* [What to produce] Format each line of the data below as a row in a Markdown table with the columns "No." and "Line", skipping any blank lines.

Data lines
──────────
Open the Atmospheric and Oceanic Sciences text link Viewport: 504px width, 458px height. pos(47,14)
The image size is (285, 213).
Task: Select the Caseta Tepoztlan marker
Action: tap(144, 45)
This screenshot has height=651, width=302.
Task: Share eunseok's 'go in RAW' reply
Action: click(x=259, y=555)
──────────
* [Reply to the exercise]
| No. | Line |
|---|---|
| 1 | Open the Atmospheric and Oceanic Sciences text link Viewport: 504px width, 458px height. pos(47,14) |
| 2 | The image size is (285, 213). |
| 3 | Task: Select the Caseta Tepoztlan marker |
| 4 | Action: tap(144, 45) |
| 5 | This screenshot has height=651, width=302. |
| 6 | Task: Share eunseok's 'go in RAW' reply |
| 7 | Action: click(x=259, y=555) |